Review of biorthogonal coupled cluster representations for electronic excitation

TL;DR

This paper systematically analyzes biorthogonal coupled cluster (bCC) methods for electronic excitation, focusing on truncation errors, separability, and comparing bCC with other excited-state methods to highlight its advantages and limitations.

Contribution

It provides a comprehensive, generalized analysis of bCC representations, deriving formulas for truncation errors and examining separability properties, extending previous studies.

Findings

bCC methods have specific truncation error characteristics.

Separable transition moments depend on the dual ground state.

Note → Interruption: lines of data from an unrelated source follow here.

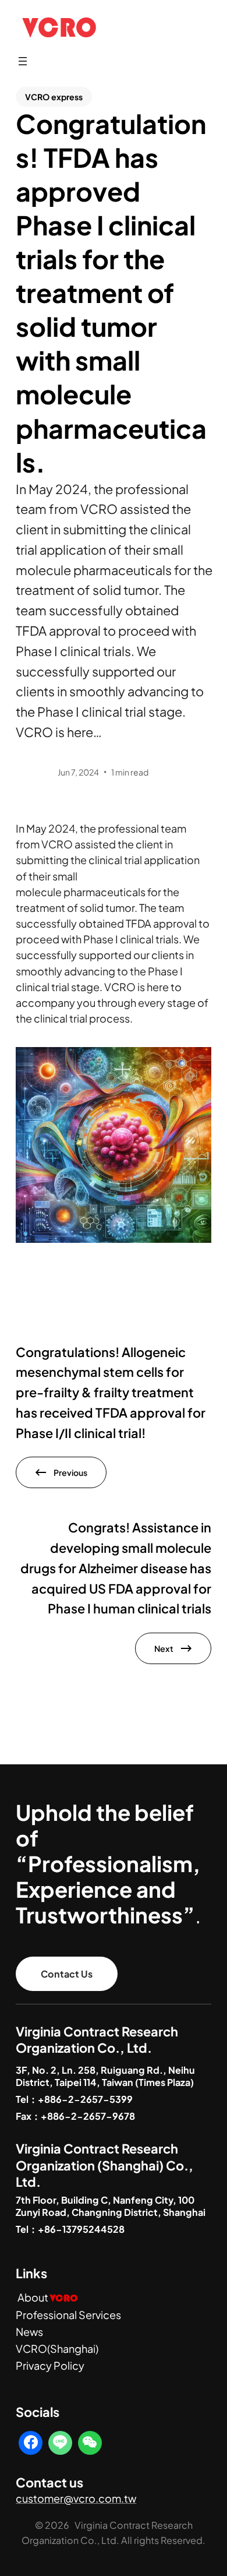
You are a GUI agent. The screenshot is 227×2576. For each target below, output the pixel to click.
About (47, 2297)
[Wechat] (90, 2443)
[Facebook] (30, 2443)
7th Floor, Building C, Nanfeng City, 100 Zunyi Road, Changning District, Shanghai (110, 2206)
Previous (70, 1472)
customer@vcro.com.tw (76, 2498)
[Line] (60, 2443)
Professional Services (68, 2314)
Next (163, 1648)
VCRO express (54, 96)
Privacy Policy (50, 2365)
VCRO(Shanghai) (57, 2348)
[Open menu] (23, 61)
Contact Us (67, 1974)
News (29, 2331)
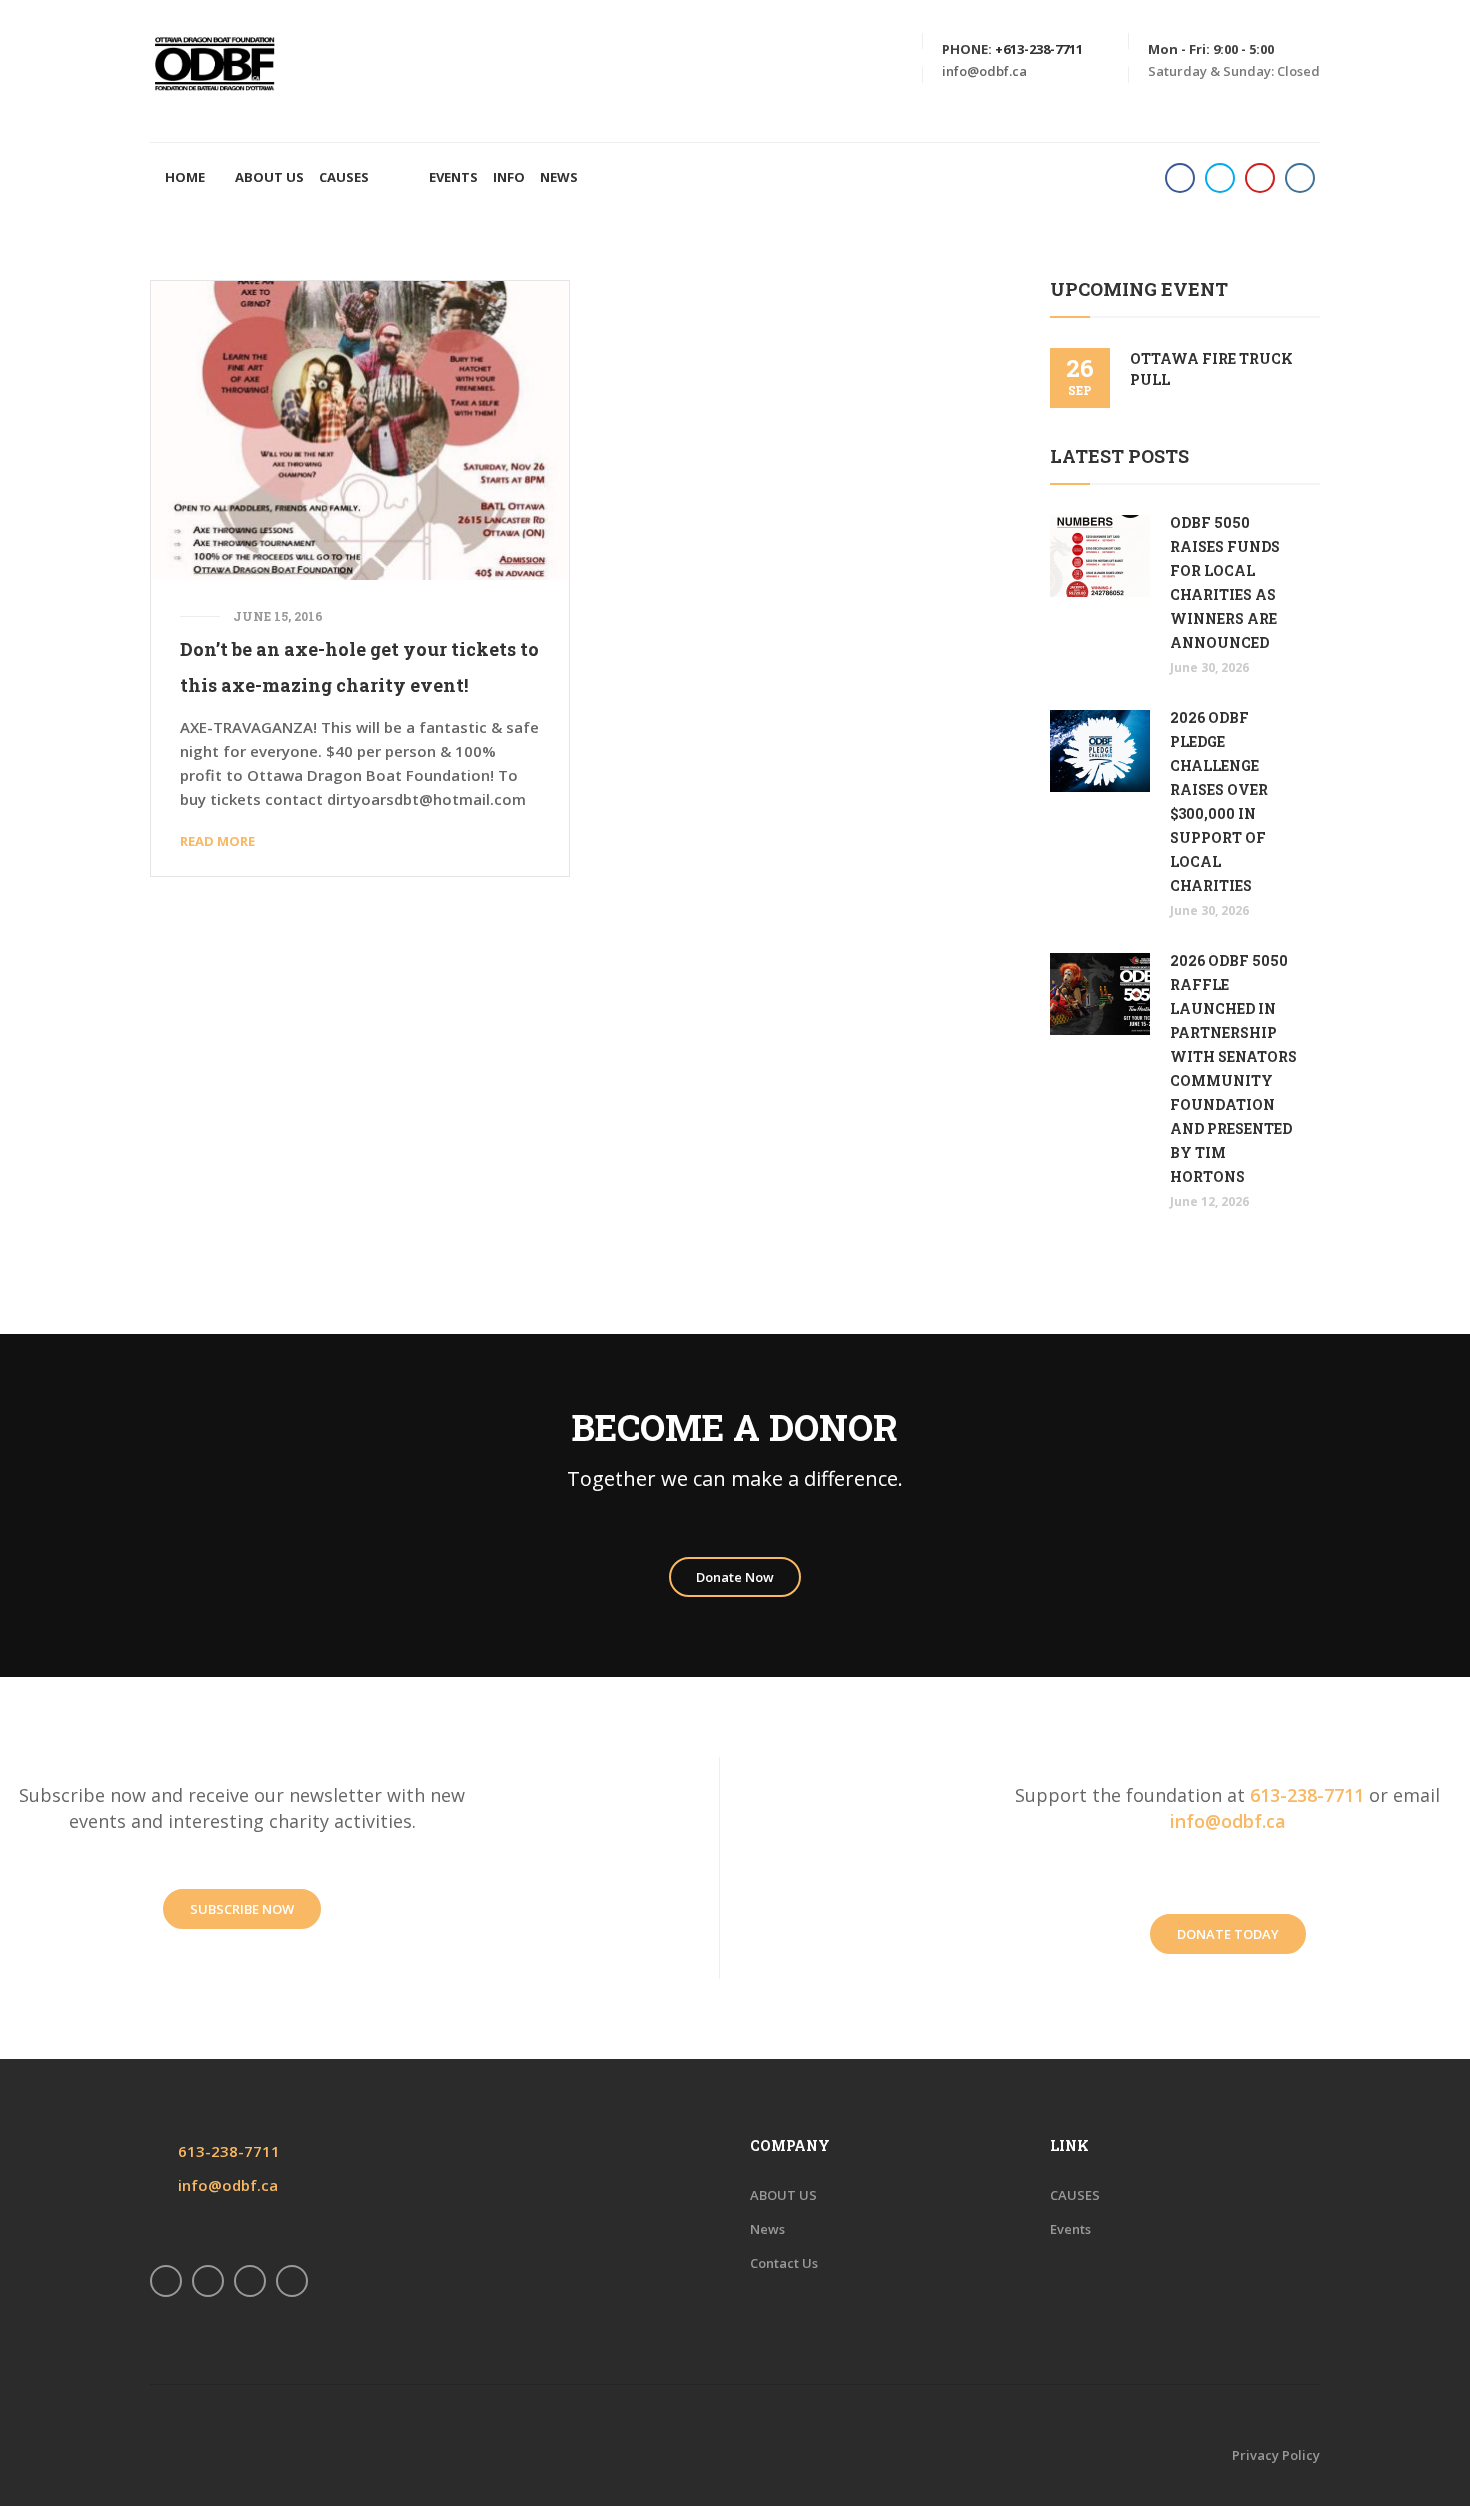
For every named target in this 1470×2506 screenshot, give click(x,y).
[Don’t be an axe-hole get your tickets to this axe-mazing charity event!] (360, 428)
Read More (217, 841)
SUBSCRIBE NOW (242, 1909)
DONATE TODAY (1228, 1934)
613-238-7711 (1307, 1795)
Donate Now (735, 1577)
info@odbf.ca (984, 71)
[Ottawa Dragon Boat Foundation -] (215, 63)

bCC shows advantages over CI but weaker properties than full ISR methods.

Abstract

Single reference coupled-cluster (CC) methods for electronic excitation are based on a biorthogonal representation (bCC) of the (shifted) Hamiltonian in terms of excited CC states, also referred to as correlated excited (CE) states, and an associated set of states biorthogonal to the CE states, the latter being essentially configuration interaction (CI) configurations. The bCC representation generates a non-hermitian secular matrix, the eigenvalues representing excitation energies, while the corresponding spectral intensities are to be derived from both the left and right eigenvectors. Using the perspective of the bCC representation, a systematic and comprehensive analysis of the excited-state CC methods is given, extending and generalizing previous such studies. Here, the essential topics are the truncation error characteristics and the separability properties, the latter being crucial for designing size-consistent approximation schemes. Based on the general order relations for the bCC secular matrix and the (left and right) eigenvector matrices, formulas for the perturbation-theoretical (PT) order of the truncation errors (TEO) are derived for energies, transition moments, and property matrix elements of arbitrary excitation classes and truncation levels. In the analysis of the separability properties of the transition moments, the decisive role of the so-called dual ground state is revealed. Due to the use of CE states the bCC approach can be compared to so-called intermediate state representation (ISR) methods based exclusively on suitably orthonormalized CE states. As the present analysis shows, the bCC approach has decisive advantages over the conventional CI treatment, but also distinctly weaker TEO and separability properties in comparison with a full (and hermitian) ISR method.